Wednesday, June 18, 2008

In the grueling hours I spend avoiding being in my studio (at least I'm honest about it) I've been getting a lot of reading done. Yesterday I got and finished Augusten Burrough's book Dry, which I found pretty interesting. I don't think I'm that dark, really. But this memoir about an alcoholic's descent and rise and descent along with several semi-disturbing side-stories did amount to light reading. I sometimes wonder if people who've been in car crashes still rubber-neck on the highways, desperate to get a glimpse and re-live the un-relivable. To put it a bit more how I mean it: I wonder if people who've had loved ones be in car crashes without them and wind up paralyzed stare at car crashes where other people were paralyzed and try to understand it better.

I've also been reading a biography called Young Stalin, which is interesting because I know almost nothing about Stalin except that he has a moustache and wore a lot of those Nehru-collared military jackets. At least in my mind he did. What little I know about the horrors of his time 'in office' I won't demean with trying to explain it.
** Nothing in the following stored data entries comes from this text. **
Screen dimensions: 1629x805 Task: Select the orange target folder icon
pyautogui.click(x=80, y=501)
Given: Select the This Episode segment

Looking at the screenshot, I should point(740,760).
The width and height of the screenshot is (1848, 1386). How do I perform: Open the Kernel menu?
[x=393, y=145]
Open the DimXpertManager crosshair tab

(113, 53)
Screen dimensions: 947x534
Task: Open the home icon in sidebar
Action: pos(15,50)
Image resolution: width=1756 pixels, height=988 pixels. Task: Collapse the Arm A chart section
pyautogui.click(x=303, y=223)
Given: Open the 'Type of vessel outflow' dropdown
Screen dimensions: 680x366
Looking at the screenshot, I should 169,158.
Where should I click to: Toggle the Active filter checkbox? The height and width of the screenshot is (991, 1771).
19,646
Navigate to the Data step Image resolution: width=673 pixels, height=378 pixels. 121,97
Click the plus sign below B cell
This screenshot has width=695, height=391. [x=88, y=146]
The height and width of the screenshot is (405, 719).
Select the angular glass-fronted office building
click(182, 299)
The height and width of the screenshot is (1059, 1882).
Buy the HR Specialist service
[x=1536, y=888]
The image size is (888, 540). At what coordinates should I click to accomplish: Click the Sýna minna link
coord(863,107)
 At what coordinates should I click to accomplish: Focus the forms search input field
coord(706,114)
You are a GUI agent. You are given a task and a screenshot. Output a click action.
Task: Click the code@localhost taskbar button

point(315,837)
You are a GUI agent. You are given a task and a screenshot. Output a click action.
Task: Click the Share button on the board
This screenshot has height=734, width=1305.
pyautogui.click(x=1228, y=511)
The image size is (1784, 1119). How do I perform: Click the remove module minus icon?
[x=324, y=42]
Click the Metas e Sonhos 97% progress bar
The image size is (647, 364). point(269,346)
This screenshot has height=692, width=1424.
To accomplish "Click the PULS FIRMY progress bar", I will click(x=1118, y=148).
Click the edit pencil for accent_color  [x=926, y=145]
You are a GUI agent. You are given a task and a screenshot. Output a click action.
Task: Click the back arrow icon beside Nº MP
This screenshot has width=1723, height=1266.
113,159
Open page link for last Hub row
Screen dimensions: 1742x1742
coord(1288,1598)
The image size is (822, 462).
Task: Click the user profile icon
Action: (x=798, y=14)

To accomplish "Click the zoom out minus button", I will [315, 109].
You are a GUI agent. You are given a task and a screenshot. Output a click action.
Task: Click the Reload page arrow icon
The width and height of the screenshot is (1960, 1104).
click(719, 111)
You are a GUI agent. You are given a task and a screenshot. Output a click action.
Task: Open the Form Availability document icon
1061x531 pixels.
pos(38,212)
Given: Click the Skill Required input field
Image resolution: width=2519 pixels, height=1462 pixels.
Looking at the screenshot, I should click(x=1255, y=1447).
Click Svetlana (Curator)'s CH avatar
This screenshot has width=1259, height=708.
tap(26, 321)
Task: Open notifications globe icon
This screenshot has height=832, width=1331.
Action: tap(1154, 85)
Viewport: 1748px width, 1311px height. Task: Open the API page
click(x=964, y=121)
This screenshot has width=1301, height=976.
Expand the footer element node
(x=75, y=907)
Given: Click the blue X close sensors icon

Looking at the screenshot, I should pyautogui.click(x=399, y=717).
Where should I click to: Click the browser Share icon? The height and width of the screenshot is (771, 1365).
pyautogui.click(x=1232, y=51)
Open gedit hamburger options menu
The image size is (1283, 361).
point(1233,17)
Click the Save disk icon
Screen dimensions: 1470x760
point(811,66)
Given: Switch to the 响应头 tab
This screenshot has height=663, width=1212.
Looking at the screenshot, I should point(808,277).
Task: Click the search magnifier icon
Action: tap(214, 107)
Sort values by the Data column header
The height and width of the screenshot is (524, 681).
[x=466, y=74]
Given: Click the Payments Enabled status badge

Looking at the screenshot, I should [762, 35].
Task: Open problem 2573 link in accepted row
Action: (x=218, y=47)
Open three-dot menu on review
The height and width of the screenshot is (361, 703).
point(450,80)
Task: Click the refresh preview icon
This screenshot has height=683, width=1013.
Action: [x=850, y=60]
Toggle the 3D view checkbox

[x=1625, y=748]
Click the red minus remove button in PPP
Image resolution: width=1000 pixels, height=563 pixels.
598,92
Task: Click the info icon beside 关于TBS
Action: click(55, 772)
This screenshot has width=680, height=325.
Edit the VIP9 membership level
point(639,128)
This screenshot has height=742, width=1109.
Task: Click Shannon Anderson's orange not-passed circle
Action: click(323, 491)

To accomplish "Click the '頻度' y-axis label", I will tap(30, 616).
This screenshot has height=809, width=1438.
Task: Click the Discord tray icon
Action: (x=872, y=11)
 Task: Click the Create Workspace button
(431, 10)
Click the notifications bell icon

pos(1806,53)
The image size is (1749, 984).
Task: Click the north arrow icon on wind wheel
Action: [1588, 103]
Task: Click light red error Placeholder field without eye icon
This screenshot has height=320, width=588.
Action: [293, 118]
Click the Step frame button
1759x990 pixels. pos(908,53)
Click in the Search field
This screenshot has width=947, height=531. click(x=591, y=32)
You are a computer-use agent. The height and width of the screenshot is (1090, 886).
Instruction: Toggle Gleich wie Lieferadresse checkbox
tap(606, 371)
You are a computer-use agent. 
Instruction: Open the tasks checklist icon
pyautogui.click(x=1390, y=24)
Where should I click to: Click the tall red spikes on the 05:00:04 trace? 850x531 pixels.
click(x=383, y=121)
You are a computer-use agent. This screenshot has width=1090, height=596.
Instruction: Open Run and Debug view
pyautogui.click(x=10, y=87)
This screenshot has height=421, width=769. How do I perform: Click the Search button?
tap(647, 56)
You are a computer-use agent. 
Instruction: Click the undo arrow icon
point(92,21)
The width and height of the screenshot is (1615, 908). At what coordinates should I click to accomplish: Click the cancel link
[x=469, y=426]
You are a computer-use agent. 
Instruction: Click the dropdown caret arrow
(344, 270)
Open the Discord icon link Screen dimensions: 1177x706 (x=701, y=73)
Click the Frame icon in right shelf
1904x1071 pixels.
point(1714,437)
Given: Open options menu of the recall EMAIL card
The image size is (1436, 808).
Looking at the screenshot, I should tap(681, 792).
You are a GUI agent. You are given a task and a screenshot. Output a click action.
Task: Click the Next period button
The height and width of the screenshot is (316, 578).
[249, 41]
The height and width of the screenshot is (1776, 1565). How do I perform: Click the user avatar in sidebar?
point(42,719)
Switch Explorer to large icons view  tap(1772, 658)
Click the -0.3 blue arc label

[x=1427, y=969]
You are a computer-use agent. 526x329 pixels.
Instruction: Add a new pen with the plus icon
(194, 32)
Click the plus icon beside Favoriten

So it's this funny thing of discovering some things that nobody knew about a man everybody knows about but me.

I also applied to a show in a local art collective dealing with ideas of written communication. I entered these three pieces, and hopefully they will be accepted. Or at least the triptych - I'm dying to get rid of it.

(note: apparently this is a big as i can post images for now. I'll fix these when I figure out the frame system)





Tuesday, June 17, 2008

Uwe Niggemeier

In the course of transcribing some interviews to pick up some extra cash from my mom (who runs an art-friendly transcription company) I listened to an interview with Uwe Niggemeier, a photographer from Germany who specializes in industrial photography. The focus is on metalworking factories: steel mills, iron mills, coke plants, etc. The photographs are shot either black-and-white or color on large or medium format cameras, and then scanned into a computer and printed digitally. The depth of field and strange lighting are interesting. I have a personal preference for the more abstract images, the ones that maybe lean more toward the aesthetic than the documentary. The site is navigable in German and English, and the photos are organized by location or by type of factory.